Afundamento do solo em Maceió pode durar até 10 anos: Entenda a formação dos bairros fantasmas
05 de setembro de 2021São 55 mil pessoas afetadas desde o tremor de terra em 2018 até a desocupação de imóveis nos bairros Pinheiro, Bom Parto, Mutange, Bebedouro e em parte do Farol. Área não deve voltar a ser habitada no futuro
Bairros de Maceió estão sendo afetados pelo afundamento do solo – Foto: Jonathan Lins/G1
Mais de 14 mil imóveis condenados em cinco bairros de Maceió: Pinheiro, Bom Parto, Mutange, Bebedouro e Farol. Após décadas de mineração, parte da capital alagoana passa por um lento processo de afundamento do solo que abre rachaduras em ruas, prédios e casas, obrigando cerca de 55 mil pessoas a abandonarem suas residências e seus negócios.
A tragédia urbana em curso transforma áreas inteiras em bairros fantasmas, um problema que ainda está longe do fim, já que o solo continua afundando lentamente. "10 anos é o tempo médio necessário à estabilização. Poderá ser mais, ou um pouco menos", avalia o pesquisador e especialista em geotécnica e geologia, Abel Galindo Marques.
As primeiras rachaduras surgiram no bairro do Pinheiro, após fortes chuvas em fevereiro de 2018. Ainda eram poucas, mas elas aumentaram quando um tremor de terra foi sentido duas semanas depois em diversos bairros, no dia 3 de março do mesmo ano. Era o início de um vasto trabalho de investigação e de um drama para milhares de famílias.
+--
- AÇÃO NECESSÁRIA 1: Reproduza parte do trecho sobre o afundamento do solo em Maceió, começando em "A tragédia urbana" e terminando em "Abel Galindo Marques.".
- AÇÃO NECESSÁRIA 2: De acordo com o trecho sobre o afundamento do solo em Maceió, em que dia foi sentido o tremor de terra de 2018?
As linhas que vêm depois deste trecho não são necessárias.

- DADOS COLETADOS:
+--
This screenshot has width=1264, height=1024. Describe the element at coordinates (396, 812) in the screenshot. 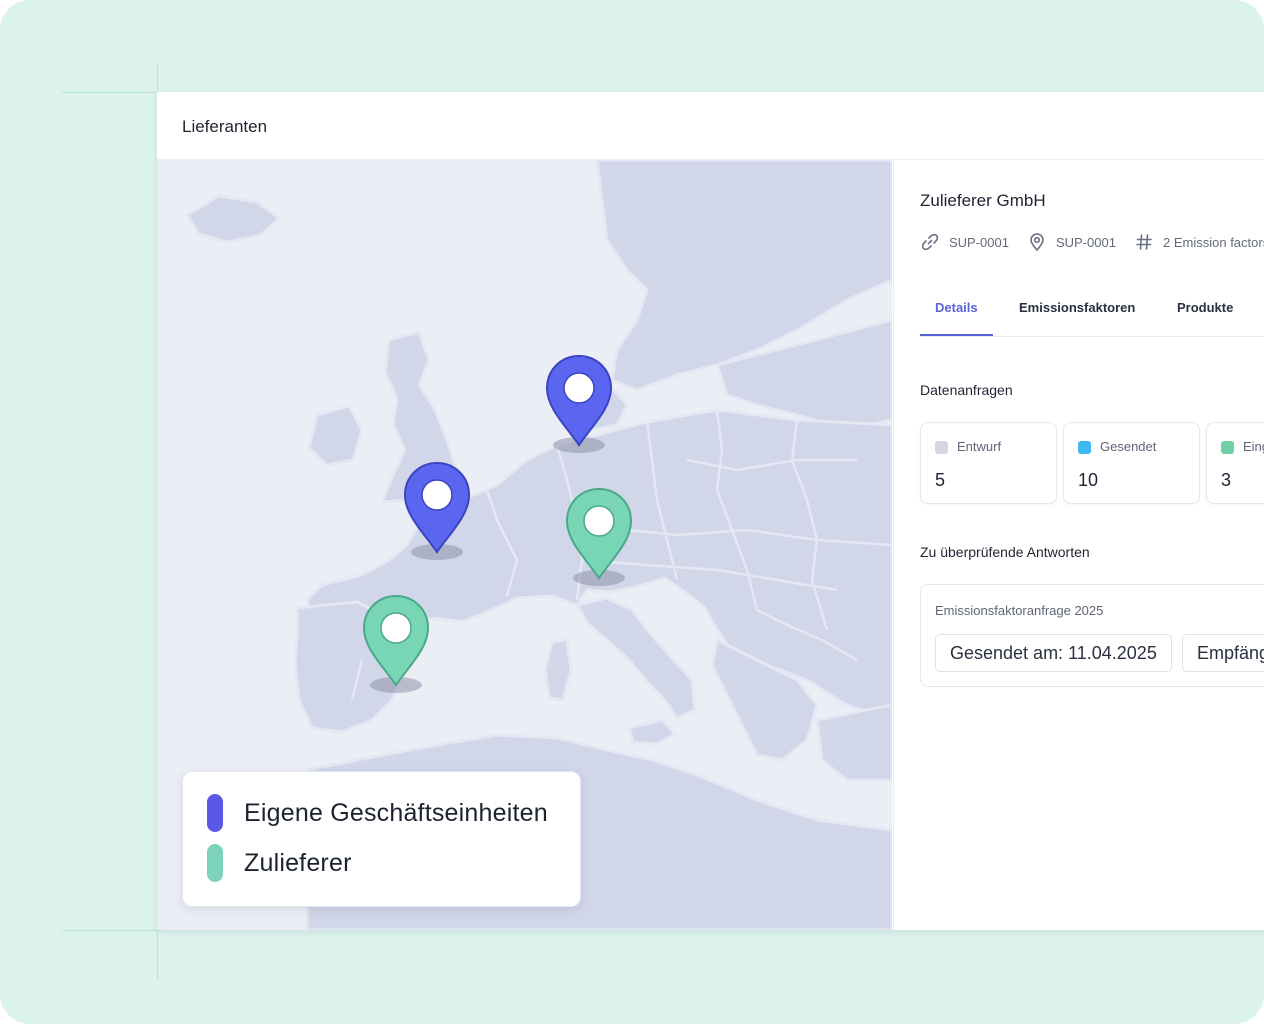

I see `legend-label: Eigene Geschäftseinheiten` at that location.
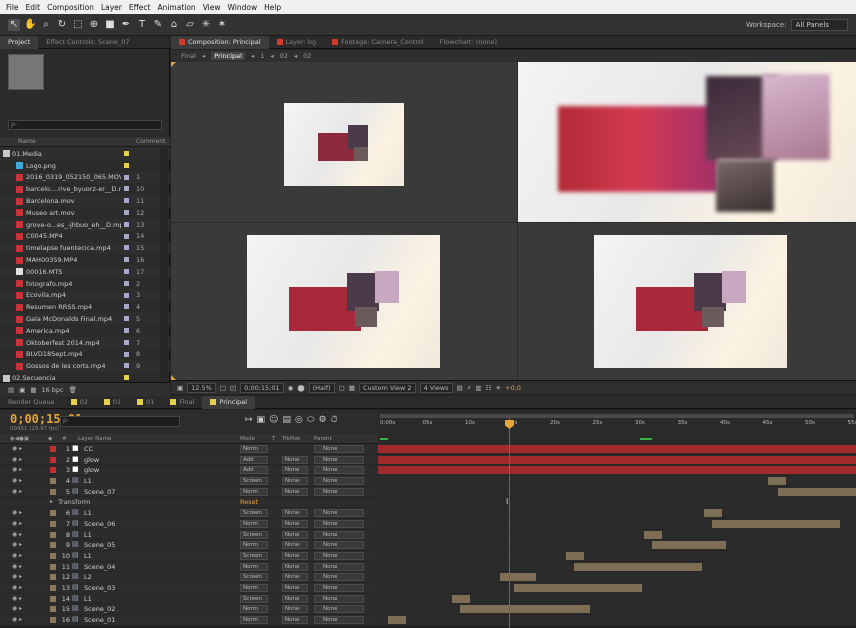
+--
- SOLUÇÃO 1:
A tragédia urbana em curso transforma áreas inteiras em bairros fantasmas, um problema que ainda está longe do fim, já que o solo continua afundando lentamente. "10 anos é o tempo médio necessário à estabilização. Poderá ser mais, ou um pouco menos", avalia o pesquisador e especialista em geotécnica e geologia, Abel Galindo Marques.

- SOLUÇÃO 2: Em 3 de março de 2018.